Staff must not know when the audit is happening, otherwise they may change their waste behaviours and audit results will not represent normal waste practices.
• Who is going to report results?
Analysing the data is also simple. There are computer programs available from the EPA to do most of this for you.
Addressing these issues will help the audit to run smoothly, and will protect the safety of staff and ensure that results provide an acccurate picture of reality. A robust, well run audit will enable management to make positive recommendations that will reduce the amount of waste generated by your agency.
Auditing waste is a relatively simple process but can be fiddly. The four basic steps to doing an audit are summarised here, and more detail provided in Table 2
1. PLAN the audit carefully and define the study area
Good planning is essential to ensuring the audit goes smoothly. You will need to get management support, define the objectives of the audit, organise people and deal with other issues raised as a result of the audit. This may take some time but the more effort you put in up front will pay dividends when the audit is under way.

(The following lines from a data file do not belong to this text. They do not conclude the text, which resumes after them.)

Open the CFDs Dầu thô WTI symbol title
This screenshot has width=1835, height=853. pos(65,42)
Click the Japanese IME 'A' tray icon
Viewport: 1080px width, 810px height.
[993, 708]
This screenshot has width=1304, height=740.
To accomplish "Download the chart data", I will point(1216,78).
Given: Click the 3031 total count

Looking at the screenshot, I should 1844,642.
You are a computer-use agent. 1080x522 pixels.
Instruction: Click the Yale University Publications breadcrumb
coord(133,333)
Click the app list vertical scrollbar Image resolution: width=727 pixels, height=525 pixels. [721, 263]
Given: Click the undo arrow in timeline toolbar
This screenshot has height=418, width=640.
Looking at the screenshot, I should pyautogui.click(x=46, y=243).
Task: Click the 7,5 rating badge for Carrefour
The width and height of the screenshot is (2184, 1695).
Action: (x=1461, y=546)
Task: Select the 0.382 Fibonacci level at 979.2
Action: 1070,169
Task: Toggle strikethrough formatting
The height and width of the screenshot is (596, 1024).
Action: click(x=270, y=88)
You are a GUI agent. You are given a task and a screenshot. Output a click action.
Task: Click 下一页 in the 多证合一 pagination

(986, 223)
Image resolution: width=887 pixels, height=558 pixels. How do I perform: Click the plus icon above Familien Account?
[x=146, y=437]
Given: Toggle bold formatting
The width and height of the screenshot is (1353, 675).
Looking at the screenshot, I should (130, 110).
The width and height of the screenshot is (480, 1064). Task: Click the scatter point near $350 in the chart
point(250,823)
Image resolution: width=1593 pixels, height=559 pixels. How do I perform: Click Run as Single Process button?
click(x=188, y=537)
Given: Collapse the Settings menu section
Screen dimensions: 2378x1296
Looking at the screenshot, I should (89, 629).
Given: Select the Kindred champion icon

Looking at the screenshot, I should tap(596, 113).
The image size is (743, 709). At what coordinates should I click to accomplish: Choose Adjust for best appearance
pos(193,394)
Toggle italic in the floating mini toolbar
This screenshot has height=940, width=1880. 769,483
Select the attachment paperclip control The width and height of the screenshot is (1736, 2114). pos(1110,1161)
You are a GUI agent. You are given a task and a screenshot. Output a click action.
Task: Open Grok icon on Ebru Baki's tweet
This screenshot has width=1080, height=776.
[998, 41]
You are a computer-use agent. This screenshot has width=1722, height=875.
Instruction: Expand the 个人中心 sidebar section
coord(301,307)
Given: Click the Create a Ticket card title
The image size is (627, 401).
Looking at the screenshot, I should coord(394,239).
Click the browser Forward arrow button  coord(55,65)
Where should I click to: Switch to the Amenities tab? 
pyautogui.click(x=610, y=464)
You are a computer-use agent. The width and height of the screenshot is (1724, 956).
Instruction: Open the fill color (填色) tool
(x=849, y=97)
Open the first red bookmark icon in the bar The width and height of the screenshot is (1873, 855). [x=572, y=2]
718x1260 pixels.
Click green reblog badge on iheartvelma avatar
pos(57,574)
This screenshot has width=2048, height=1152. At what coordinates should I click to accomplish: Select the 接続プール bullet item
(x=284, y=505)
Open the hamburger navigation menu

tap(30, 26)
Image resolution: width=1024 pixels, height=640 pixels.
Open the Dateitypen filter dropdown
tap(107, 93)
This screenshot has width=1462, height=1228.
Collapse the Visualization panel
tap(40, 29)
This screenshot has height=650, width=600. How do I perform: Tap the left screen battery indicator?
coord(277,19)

Cleaners or waste contractors can collect the waste for you. You will need to talk to building managers and cleaning supervisors to get their support. Cleaners must have clear instructions about the types of waste they are to collect and how to label the bags to identify the source of the waste (that is, where it came from, e.g. `Level 1 kitchen', `Level 2 offices' etc). A trial run before the start of the official collection period is a good idea. This way you can step cleaners through the collection process and iron out any problems.
Sorting the waste is the interesting part. A basic layout for a sorting area is illustrated below. After the locations from which the bag of waste comes is recorded, the bag is weighed and emptied onto the table and sorted into material categories (e.g. glass, office plastics, metal etc.). Each category is then individually weighed and recorded. The table is cleaned and the sorted waste disposed of, and the process is repeated for the next bag and so on.
Once all the waste is sorted you will have a large number of data sheets showing the quantity of waste by material categories that was generated within each area sampled. This data is then entered into a database and analysed. Once analysed the results can be written up and recommendations made.